**WORK ITEM**
State how many lines in the records hold the word "agent", giving the number and no other text.

**DATA SUPPLIED**

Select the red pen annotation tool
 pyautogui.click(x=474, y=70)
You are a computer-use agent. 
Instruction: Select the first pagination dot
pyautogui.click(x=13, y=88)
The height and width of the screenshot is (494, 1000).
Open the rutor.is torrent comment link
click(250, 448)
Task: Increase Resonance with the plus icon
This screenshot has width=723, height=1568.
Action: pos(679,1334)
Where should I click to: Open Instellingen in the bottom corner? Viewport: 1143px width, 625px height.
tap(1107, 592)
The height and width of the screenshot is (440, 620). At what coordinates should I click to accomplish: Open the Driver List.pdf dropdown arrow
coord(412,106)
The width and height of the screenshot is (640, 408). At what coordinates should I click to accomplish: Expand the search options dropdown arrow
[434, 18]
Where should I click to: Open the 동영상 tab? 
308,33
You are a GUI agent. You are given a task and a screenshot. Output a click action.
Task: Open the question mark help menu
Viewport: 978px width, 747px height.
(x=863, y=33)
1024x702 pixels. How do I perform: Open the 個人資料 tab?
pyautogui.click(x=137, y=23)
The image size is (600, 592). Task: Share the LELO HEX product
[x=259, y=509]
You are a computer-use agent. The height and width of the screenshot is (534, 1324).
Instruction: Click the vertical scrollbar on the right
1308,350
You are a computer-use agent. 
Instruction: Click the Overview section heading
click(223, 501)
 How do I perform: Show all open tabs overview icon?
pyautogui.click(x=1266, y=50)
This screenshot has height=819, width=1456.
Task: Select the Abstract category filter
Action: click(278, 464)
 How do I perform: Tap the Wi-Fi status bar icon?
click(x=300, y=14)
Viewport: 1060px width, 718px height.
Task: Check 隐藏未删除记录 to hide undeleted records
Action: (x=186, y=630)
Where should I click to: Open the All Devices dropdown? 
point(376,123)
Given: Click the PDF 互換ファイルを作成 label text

**SOLUTION TO THE EXERCISE**
4